European Furniture, Silver & Ceramics

European Furniture, Silver & Ceramics

View full screen - View 1 of Lot 102. A George II Mahogany Bureau Cabinet, Circa 1740.

Property from a Distinguished Private Collection

A George II Mahogany Bureau Cabinet, Circa 1740

Lot Closed

April 12, 03:42 PM GMT

Estimate

10,000 - 15,000 USD

Lot Details

Description

Property from a Distinguished Private Collection


A George II Mahogany Bureau Cabinet, Circa 1740

The architectural pediment with stepped, dentil and Greek-key moldings, and centered by a later-added clock and moulded door, with silvered dial signed Alexr Wilson London, with a mirrored door below also carved with Greek-key and leaf-tips opening to an interior fitted with shelves, flanked by tapering fluted pilasters headed by capitals within egg-and-dart border, the lower section with a slant front enclosing an interior fitted with drawers, pigeonholes and secret drawers and with three graduated drawers below, the base with later gadrooned moulding and replaced bracket feet; restorations


height 7 ft. 7 1/2 in.; width 43 1/2 in.; depth 23 1/2 in.
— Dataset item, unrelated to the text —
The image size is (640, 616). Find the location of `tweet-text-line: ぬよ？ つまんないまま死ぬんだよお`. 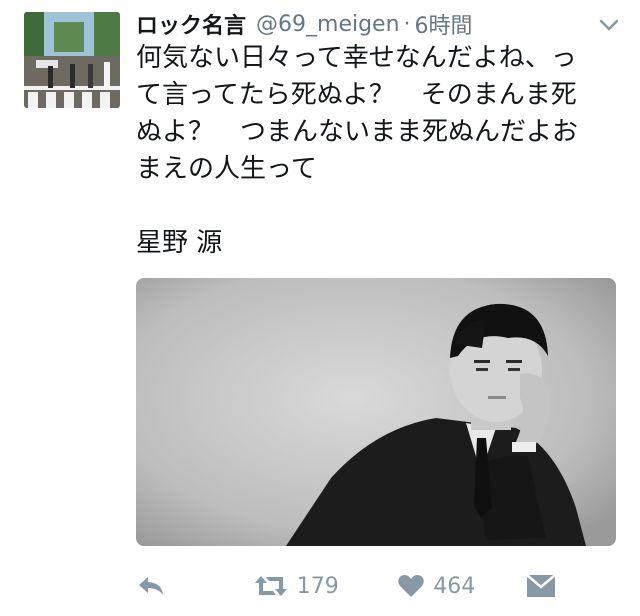

tweet-text-line: ぬよ？ つまんないまま死ぬんだよお is located at coordinates (358, 132).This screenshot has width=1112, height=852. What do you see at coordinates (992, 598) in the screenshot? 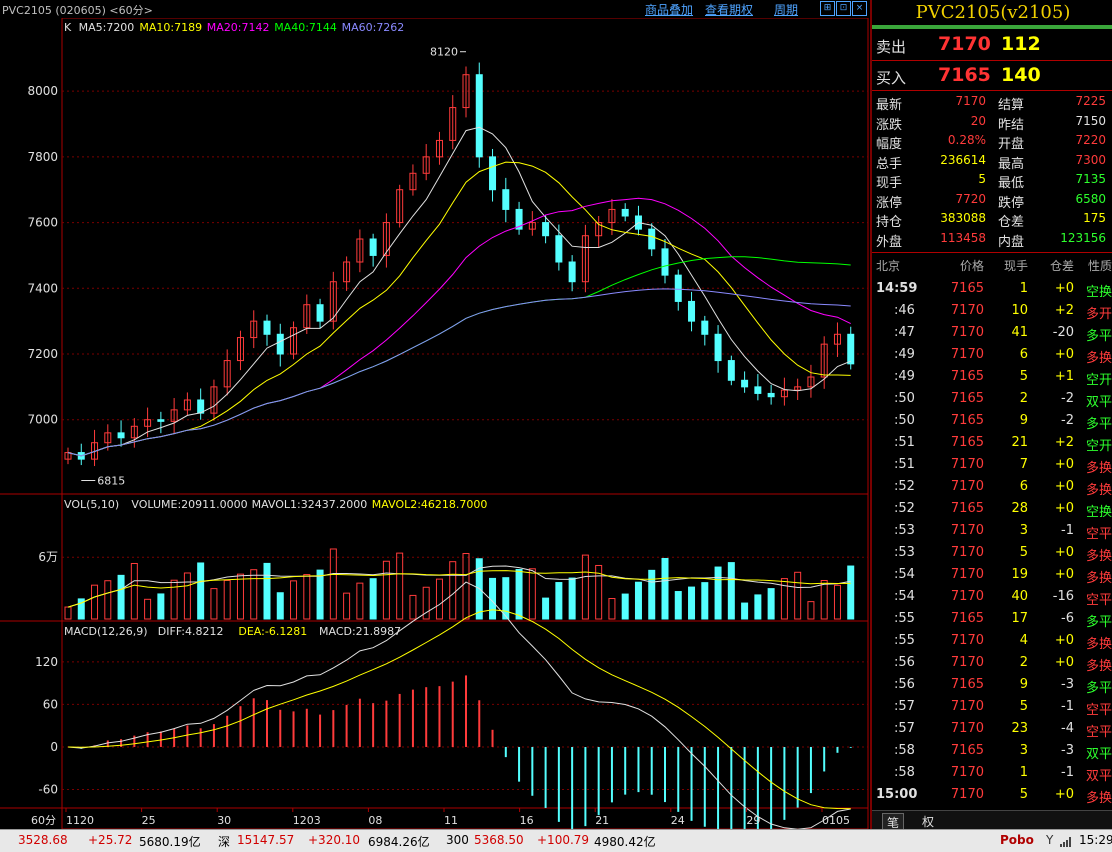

The Hon. Mrs. Nellie Ionides, Buxted Park, East Sussex

The Ionides Collection, Sotheby's London, 31 May 1963, lot 174; acquired by Partridge, London, for £500

Andy Warhol, New York

The Andy Warhol Collection, Sotheby's New York, 23 April 1988, lot 3245

This elegant cabinet formerly stood in the entrance hall to the artist Andy Warhol's Upper East Side townhouse, part of the classical interiors designed by his companion Jed Johnson, who tragically perished in the 1996 TWA crash off Long Island.


It was previously in the collection of the Hon. Mrs. Nellie Ionides (1883-1962), daughter of the 1st Viscount Bearsted and major collector of Oriental art and philanthropist, celebrated for saving the 18th-century Octagon Room at Orleans House in Twickenham for the nation. Her second husband was the art deco architect Basil Ionides (1884-1950), scion of an Anglo-Greek shipping family who were notable art patrons in their own right, and famous for re-designing the interior of the rebuilt Savoy Theatre in London.
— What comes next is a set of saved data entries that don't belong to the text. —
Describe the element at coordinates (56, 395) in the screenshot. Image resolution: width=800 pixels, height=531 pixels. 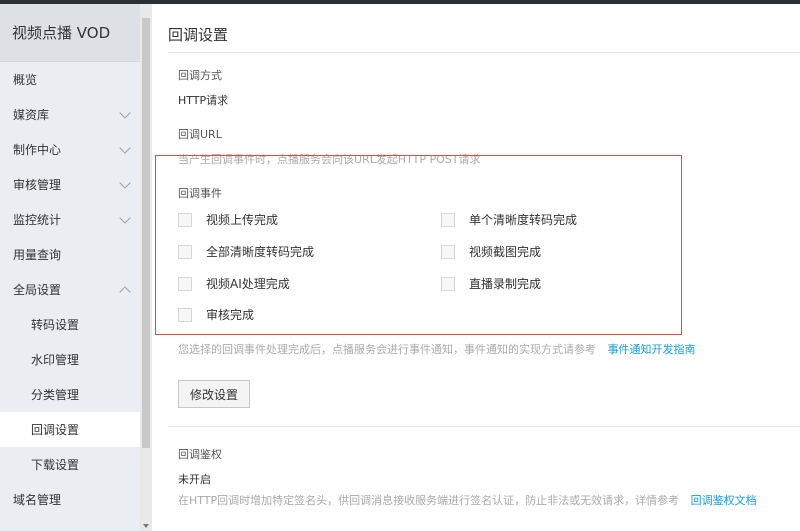
I see `sidebar-item-label: 分类管理` at that location.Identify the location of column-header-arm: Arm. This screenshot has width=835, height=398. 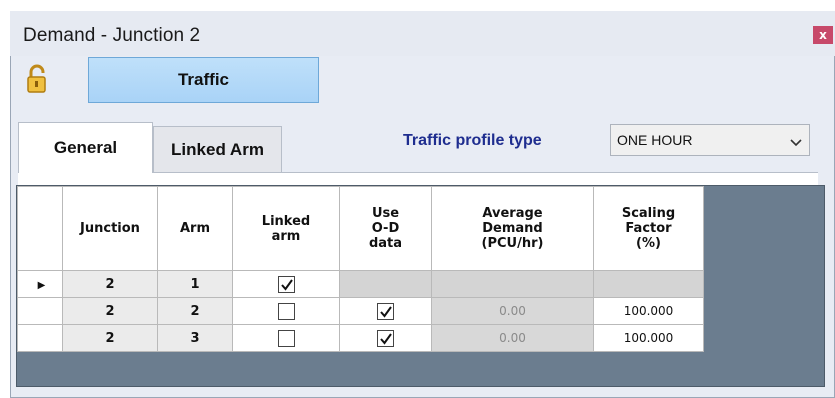
(195, 228).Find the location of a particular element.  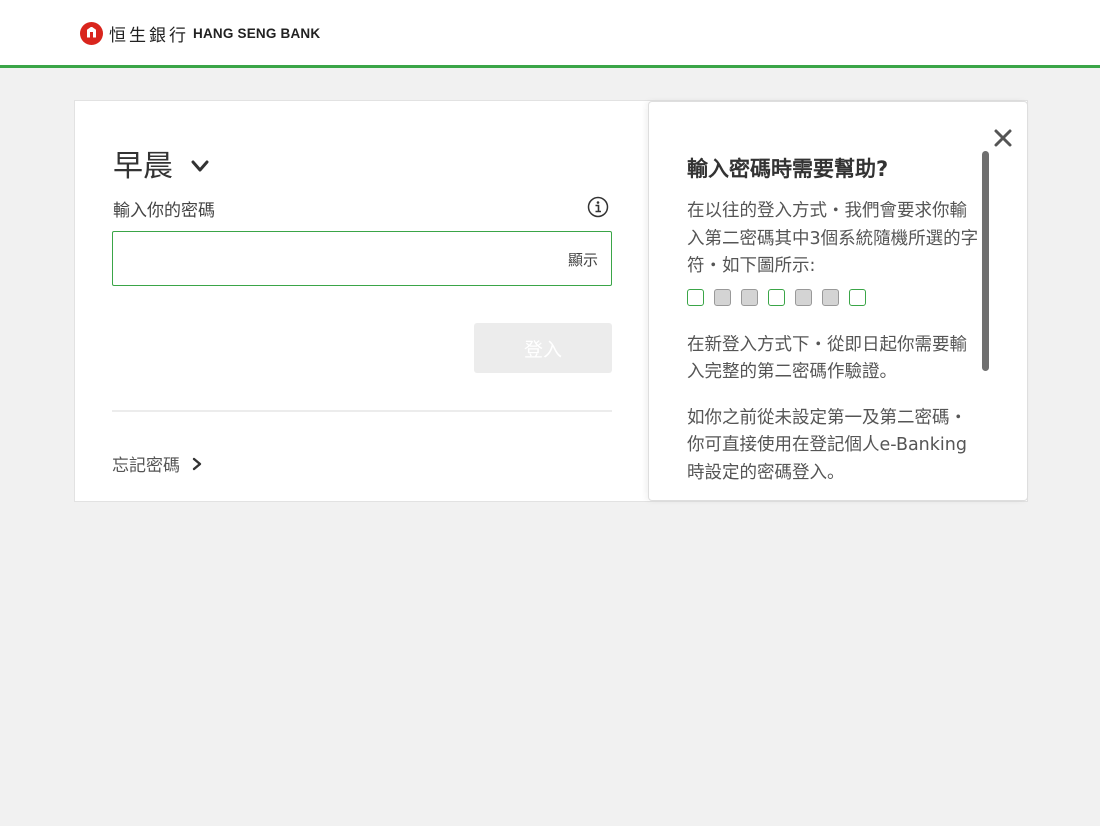

forgot-password-link: 忘記密碼 is located at coordinates (158, 464).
In 1931 they acquired Buxted Park in East Sussex, a 1725 house that was mostly destroyed in a 1940 fire, following which the couple reconstructed the interiors in a historic style, incorporating period architectural elements salvaged from bombed out buildings, and filled them with an important collection of Georgian and Regency furniture. The auction of the collection following Mrs. Ionides's death was one of the landmark English Furniture sales of the 1960s.